Выбрать главу

Наконец, Петруха явно почувствовал: угроза, скрытая угроза таится где-то поблизости, кто-то невидимый наблюдает за ними враждебными глазами. А так вроде все обычно. Тишина как тишина. Безлюдье тоже понятно — люди схоронились, словно вымерли, потому что здесь недавно прошел фронт и все переломал, нарушил, — и отчего им сновать, слоняться по полям и дорогам? И все же хоть кто-то из них должен же куда-то идти, ехать, возвращаться. А ни один не идет, не едет. Не зря, конечно. Вот это и опасно, тут-то и заложено… что?

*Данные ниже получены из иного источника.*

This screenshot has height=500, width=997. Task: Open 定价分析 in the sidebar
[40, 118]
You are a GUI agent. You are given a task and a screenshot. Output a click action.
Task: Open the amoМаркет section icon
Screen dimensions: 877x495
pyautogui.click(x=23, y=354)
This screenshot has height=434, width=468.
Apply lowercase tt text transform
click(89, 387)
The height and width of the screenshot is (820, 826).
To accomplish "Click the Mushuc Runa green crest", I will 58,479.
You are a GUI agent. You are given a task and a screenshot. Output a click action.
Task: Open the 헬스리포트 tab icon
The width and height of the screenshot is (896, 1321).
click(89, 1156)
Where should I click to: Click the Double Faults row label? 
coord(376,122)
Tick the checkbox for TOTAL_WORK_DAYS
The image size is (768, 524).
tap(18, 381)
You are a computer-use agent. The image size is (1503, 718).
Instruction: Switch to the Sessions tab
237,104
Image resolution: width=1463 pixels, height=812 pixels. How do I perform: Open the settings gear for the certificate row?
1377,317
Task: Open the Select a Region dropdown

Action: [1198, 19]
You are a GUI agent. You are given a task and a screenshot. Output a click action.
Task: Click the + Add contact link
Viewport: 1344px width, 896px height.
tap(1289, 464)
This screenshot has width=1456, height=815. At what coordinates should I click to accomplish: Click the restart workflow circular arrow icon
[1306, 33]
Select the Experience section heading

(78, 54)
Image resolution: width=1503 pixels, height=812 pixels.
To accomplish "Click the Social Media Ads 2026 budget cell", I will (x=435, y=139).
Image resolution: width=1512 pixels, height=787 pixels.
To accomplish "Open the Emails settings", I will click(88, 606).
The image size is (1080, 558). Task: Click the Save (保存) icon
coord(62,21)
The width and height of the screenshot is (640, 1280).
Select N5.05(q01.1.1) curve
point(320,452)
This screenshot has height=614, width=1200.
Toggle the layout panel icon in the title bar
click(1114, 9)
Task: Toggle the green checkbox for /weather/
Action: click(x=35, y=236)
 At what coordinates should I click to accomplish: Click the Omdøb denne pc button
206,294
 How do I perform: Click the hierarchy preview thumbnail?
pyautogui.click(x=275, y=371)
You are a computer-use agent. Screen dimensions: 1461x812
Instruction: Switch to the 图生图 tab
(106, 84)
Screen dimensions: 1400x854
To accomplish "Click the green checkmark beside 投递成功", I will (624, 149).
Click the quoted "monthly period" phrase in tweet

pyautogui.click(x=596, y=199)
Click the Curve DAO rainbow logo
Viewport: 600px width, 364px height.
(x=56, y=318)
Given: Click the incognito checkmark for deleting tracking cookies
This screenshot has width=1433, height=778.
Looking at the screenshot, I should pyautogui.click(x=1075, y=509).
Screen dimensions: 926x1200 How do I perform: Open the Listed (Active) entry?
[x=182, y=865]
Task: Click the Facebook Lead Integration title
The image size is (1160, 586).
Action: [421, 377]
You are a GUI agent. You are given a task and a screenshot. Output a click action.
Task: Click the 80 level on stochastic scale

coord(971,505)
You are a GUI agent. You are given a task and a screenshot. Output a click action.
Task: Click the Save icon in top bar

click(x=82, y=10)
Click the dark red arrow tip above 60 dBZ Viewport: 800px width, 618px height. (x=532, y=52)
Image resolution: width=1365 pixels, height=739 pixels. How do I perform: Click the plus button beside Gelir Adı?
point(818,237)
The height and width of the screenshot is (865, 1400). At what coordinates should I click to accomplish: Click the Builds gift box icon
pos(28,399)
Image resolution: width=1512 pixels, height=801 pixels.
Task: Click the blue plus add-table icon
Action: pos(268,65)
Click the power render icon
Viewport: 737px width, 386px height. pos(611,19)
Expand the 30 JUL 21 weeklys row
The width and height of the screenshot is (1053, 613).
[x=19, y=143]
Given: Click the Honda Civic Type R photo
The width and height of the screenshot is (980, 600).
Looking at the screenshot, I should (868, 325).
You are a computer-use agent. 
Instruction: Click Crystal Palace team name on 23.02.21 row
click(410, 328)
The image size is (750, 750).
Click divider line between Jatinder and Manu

Прибавив шагу, главстаршина догнал Вилова, который шел головным. Тихо, чтоб не слышали те двое, заговорил:

— Мне чего-то не нравится — порем, извини, то есть маршируем, по открытому месту. Черт его знает — может, чудится: кто-то за нами следит. Или из кустов, или из деревни какой. Вон из той, наверно. Не к добру, младший лейтенант.

— Ты что? Здесь же тыл. Глубокий тыл. Дрейфишь?

— Э-э, да ты, брат, того — мелко плаваешь. На недобитков бродячих не напороться бы. Голодные. Рыщут небось, шарят, чем поживиться. За корку хлеба укокошат. Или на оставленных нарочно: кто из наших зазевался, уши развесил — приканчивать втихаря. У них же пистолеты, винтовки, автоматы.

— Диверсанты, что ли?

— А чего? И они. Э-э, брат, плохо ты их знаешь, фашистов. Не говорю: есть. Говорю: могут быть. Допустим, власовцы. Слыхал? Чую, неладно кругом. А, младший лейтенант? Давай запутаем следы. Может, кустами, опушками продвигаться? Как ты думаешь своей головой? Не дай бог… А у нас на руках еще эти. Чем отобьемся? Голыми руками? Каюк нам будет.

— Откуда они знают, что мы без оружия?

— Высмотрят.

— Эх, Петруха, Петруха… — только и сказал Вилов, но безотчетно послушался главстаршины. — Ладно, давай свернем. У реки деревни располагаются, у воды.

— А то ить безоружные мы. Давай меняй курс. Стрелка всех компасов показывают туда. Забирай влево.

— Слушай, — Видов приостановился было, но Петухов подтолкнул его, чтобы не сбавлял шага. — Надо раздобыть пистолеты, ты прав.

— Ага. На станции, — оживился главстаршина. — Этого трофейного добра у фронтовиков полно, у раненых парабеллумы, вальтеры. Или которые с отдыха вертаются. Парабеллум был у меня. Отдал одному из направленцев. Не думал же, что самому придется вот так пробираться.

— Отбери-ка у Надежды Тихоновны скатку.

— Ага.

Пожиток было мало: у Вилова шинель, которую перед смертью подарил ему парторг батальона, и еще две скатки — у Сидоровых. Петруха вышагивал налегке: гимнастерка с чужого плеча, галифе солдатские, ботинки с обмотками — у кого что выпрошено за спасибо в команде выздоравливающих, а пилотку «подарил» Толик, чтобы главстаршина не имел на него зуба, «задобрил» под конец.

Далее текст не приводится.